The cliché “tough guy with a heart of gold” is the gist of “The Enforcer,” and nothing more emerges to rethink or complicate that tired hook.

The star charisma of Antonio Banderas, who plays a seasoned mafia enforcer who goes against his own organisation to save a young person in danger, helps this criminal underworld drama.

With a polished and fashionable presentation, Richard Hughes’ feature directorial debut also improves the situation slightly. But the outcomes are still too constrained by the basic, rote screenplay that W. Peter Iliff wrote for the first “Point Break” to go beyond the status of cheap genre fare.

Cuda (Banderas) has recently been released from prison after taking the brunt of punishment for actions carried out in support of Miami gangster leader Estelle (Kate Bosworth). His 15-year-old daughter is scared of him because of his extended absence, and his ex-wife is openly antagonistic. He wishes to mend fences with her.

‘The Enforcer’ Review: Antonio Banderas Stars As A Hitman-Turned-Hero In This Routine Crime Meller!

He develops a fatherly interest in Billie (Zolee Griggs), a runaway from a foster home who is also 15—possibly as a regretful outcome. He secures a hotel room for her so that she may stay off the streets, which he is all too aware are dangerous, and avoids getting her in trouble for theft.

Billie is quickly taken from that temporary shelter, most likely by sex traffickers, and Cuda realises right on that the offenders are most likely connected to his own firm.

This is the kind of film that condemns the exploitation of children while yet showing us plenty of risqué scenes of naked girls in sex parlours, strip clubs, etc.

The fact that Cuda, or “The Barracuda,” is a notoriously ruthless enforcer who regularly dispatches criminals in this area yet now feels obliged to risk it all for a youngster with big eyes is even more fundamentally troubling.

Never previously did it occur to him that such persecution is the lifeblood of Estelle’s businesses. To acknowledge any inconsistency or change in his behaviour would go outside the scope of the script. He is simply an excellent horrible guy, nothing more.

Banderas does give a part that could have easily lent itself to wooden machismo postures respect and gravitas, even though it pains to see him so squandered so soon after outstanding, range-expanding turns in films like “Official Competition” and “Pain and Glory” and “Pain and Glory.”

‘The Enforcer’ Review: Antonio Banderas Stars As A Hitman-Turned-Hero In This Routine Crime Meller!

At least his presence helps to downplay the material’s tedium if he can’t make it better.

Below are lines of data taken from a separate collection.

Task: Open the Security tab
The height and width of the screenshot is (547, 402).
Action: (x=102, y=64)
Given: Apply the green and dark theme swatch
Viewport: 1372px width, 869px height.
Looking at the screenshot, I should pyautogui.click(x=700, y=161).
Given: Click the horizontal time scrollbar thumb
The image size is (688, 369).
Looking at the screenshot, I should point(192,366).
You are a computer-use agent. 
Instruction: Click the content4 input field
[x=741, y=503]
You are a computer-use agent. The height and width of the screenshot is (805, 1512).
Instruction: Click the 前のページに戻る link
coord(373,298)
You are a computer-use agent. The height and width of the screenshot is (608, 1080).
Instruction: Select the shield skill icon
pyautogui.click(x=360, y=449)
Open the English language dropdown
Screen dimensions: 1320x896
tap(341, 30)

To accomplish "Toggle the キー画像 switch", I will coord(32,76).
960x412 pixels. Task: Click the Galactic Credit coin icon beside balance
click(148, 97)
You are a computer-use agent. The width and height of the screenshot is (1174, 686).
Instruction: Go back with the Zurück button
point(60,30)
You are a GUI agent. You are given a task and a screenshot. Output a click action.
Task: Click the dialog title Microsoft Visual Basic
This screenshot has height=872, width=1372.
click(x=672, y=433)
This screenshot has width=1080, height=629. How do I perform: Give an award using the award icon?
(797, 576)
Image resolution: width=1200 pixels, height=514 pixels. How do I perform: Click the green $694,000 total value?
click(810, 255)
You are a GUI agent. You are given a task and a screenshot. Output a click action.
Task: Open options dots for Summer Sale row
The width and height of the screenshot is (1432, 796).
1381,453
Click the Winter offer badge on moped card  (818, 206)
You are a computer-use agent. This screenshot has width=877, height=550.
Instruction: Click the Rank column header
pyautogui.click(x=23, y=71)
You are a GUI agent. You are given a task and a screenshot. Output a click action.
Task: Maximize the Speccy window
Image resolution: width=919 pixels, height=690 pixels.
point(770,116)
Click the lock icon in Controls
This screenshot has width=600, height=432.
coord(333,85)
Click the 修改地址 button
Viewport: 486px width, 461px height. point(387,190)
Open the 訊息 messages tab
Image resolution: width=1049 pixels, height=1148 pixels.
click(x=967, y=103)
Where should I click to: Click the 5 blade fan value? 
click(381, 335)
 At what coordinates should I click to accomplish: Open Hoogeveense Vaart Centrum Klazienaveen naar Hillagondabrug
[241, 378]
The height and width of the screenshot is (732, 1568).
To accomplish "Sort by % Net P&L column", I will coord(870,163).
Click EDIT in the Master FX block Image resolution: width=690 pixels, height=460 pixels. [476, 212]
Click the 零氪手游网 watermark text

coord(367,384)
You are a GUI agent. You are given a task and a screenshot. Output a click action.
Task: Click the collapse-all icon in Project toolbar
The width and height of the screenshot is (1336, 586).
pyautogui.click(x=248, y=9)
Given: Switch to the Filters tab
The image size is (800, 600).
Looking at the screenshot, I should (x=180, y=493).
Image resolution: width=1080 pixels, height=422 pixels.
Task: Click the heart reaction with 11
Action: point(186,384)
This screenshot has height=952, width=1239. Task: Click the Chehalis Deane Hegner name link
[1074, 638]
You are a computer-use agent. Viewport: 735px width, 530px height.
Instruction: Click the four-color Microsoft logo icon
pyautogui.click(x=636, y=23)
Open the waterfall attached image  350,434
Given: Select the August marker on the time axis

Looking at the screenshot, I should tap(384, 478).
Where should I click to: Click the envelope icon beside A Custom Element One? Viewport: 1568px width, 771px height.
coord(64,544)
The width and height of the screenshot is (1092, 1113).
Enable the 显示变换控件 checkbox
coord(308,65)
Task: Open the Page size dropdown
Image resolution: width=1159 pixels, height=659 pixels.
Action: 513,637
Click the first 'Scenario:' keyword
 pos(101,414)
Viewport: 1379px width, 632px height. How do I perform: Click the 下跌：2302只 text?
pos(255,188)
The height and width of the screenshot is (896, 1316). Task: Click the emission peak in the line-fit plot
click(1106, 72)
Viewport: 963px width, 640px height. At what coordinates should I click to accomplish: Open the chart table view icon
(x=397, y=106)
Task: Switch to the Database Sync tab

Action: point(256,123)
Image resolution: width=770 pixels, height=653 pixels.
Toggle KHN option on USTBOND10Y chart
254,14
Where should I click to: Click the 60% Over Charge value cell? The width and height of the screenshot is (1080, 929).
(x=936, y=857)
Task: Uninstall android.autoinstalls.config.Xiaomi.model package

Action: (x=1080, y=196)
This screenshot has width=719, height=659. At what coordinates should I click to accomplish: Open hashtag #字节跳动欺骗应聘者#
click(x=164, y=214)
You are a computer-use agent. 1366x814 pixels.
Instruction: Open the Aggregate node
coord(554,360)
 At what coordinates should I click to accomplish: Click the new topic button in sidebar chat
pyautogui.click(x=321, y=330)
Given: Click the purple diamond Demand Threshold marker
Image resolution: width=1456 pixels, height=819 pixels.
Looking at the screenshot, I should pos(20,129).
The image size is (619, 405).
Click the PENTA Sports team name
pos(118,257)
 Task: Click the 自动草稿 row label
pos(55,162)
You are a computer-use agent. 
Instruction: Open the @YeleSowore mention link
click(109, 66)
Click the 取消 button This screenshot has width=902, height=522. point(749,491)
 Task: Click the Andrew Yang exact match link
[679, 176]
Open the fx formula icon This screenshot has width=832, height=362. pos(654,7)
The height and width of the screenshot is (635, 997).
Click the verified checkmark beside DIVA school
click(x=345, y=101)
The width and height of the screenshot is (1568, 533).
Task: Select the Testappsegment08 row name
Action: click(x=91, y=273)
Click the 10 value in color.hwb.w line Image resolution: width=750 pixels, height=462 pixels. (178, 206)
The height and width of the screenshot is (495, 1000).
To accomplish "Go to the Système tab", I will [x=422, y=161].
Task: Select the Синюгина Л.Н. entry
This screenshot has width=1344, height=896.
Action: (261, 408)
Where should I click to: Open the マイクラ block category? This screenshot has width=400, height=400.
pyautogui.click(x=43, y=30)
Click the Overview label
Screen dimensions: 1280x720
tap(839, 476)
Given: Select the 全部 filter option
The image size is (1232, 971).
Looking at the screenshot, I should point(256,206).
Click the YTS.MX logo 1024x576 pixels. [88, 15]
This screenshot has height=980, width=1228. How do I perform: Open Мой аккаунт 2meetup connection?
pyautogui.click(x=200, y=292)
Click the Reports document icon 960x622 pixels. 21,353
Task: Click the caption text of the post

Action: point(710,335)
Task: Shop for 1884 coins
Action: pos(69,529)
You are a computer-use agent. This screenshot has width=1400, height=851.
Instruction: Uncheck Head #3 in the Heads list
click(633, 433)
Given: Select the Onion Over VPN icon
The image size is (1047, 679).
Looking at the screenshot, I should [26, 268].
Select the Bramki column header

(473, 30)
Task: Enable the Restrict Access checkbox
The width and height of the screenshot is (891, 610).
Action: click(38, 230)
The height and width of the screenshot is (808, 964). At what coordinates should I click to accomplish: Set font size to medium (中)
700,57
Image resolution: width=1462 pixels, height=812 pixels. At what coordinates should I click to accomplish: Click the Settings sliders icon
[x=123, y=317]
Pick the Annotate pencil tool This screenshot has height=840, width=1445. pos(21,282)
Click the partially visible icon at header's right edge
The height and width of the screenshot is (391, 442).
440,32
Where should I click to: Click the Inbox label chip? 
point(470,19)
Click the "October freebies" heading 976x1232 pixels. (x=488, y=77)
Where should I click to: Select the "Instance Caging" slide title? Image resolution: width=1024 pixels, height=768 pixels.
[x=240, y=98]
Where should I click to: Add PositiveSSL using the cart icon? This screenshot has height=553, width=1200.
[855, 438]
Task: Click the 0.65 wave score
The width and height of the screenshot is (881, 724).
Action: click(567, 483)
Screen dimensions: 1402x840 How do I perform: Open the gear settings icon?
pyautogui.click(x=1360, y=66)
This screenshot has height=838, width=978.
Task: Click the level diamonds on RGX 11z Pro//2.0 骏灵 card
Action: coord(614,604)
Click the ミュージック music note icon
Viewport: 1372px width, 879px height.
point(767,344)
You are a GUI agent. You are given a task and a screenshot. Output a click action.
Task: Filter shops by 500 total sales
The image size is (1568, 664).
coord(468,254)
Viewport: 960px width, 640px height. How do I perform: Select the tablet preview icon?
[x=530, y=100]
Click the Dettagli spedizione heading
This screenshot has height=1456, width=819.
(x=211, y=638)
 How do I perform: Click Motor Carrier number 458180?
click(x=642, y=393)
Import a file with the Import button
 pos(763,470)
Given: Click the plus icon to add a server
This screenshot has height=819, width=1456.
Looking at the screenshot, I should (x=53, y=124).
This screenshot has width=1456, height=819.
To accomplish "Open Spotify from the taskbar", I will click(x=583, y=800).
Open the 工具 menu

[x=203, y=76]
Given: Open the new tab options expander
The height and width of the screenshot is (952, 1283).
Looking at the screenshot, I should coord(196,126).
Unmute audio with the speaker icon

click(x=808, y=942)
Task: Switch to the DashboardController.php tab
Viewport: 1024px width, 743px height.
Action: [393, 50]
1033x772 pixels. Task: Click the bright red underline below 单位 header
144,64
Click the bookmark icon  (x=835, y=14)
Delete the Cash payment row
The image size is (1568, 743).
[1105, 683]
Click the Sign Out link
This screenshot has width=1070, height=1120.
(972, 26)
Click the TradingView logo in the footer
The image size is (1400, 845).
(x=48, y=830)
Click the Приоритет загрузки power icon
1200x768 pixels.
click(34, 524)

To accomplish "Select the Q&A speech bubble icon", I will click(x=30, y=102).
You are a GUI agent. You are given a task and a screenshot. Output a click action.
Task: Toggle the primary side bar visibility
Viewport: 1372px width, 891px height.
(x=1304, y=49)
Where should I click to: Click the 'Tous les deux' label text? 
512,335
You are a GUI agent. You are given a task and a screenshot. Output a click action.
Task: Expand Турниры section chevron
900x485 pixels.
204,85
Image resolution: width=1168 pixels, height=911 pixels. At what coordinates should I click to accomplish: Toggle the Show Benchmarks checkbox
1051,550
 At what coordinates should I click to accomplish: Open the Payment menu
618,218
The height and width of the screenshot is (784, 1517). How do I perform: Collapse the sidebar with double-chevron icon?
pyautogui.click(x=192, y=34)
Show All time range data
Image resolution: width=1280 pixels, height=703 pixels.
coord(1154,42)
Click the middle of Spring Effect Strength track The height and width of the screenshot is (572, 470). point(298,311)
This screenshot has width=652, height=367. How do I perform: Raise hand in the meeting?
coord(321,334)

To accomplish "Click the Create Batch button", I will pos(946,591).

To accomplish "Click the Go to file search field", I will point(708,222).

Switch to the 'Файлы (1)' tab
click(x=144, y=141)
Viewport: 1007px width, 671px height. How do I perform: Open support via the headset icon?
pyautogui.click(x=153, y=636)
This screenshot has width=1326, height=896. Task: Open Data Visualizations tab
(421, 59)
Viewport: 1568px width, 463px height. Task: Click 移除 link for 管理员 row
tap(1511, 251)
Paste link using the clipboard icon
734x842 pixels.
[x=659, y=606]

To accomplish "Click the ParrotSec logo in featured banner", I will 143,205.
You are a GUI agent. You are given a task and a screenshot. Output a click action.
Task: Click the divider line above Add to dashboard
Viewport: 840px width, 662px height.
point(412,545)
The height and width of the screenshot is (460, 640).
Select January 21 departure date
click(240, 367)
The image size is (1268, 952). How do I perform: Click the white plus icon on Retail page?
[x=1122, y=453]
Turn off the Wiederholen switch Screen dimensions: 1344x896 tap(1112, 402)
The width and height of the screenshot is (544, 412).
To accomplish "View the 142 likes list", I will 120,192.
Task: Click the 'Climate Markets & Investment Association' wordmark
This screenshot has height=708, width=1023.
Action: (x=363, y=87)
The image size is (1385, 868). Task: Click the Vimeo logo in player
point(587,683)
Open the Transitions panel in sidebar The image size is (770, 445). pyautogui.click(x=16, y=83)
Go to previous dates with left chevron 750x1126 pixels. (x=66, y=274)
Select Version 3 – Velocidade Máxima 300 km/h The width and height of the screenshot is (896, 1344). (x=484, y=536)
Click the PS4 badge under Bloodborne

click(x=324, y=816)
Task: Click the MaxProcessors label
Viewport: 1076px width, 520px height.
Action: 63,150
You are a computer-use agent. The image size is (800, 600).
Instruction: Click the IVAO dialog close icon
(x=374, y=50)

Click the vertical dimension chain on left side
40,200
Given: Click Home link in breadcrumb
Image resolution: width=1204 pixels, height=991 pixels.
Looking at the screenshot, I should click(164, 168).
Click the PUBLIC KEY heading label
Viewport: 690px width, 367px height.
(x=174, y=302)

Bosworth, who is given some of the weakest languages, gives her villainous character a stock honey-voiced duplicity that is one-note until Estelle’s over-the-top exit scene.

That character, dressed in a black vamp wig, offers a frustratingly small potential to a talented performer who has already portrayed countless ambiguous layers in “House of Darkness” and “The Immaculate Room.”

As a rootless teenage streetfighter who becomes Cuda’s professional protege, Mojean Aria serves as a third lead in a way. This character’s name, “Stray,” reveals just how little thought went into the screenplay, which this gifted Australian actor can’t do much to fill up. Supporting roles are filled competently, with a few erratic efforts coming from actors who were selected from modelling, hip-hop, “online celebrity,” and other industries.

For its first hour or so, “The Enforcer” manages to get by with neon-noir styling, with DP Callan Green’s widescreen pictures and other design elements laying on “hot” colours to appealingly depict a primarily nocturnal Miami atmosphere.

When the closing credits reveal that this movie was actually filmed in Thessaloniki, Greece, the audience’s surprise serves as a reminder of their success. Even though some of the events absolutely stretch the imagination, the climactic 20 minutes are filled with bodies and show that Hughes has a knack for orchestrating drama. While not particularly dramatic or exciting, the film is simple to watch because of the editors Damian Gomez and Mattias Morheden’s consistent rhythm.

But with so little depth to draw from, the film’s tragic dimension cannot be achieved, which is made worse by the fact that it begins with a significant spoiler of what is to come. While attempting the grand, it never manages to go beyond the conventional.

On September 23, “The Enforcer,” which should not be confused with various other films bearing the same name, most notably Clint Eastwood’s 1976 Dirty Harry entry, will debut on 10 screens in the United States concurrently with its VOD release.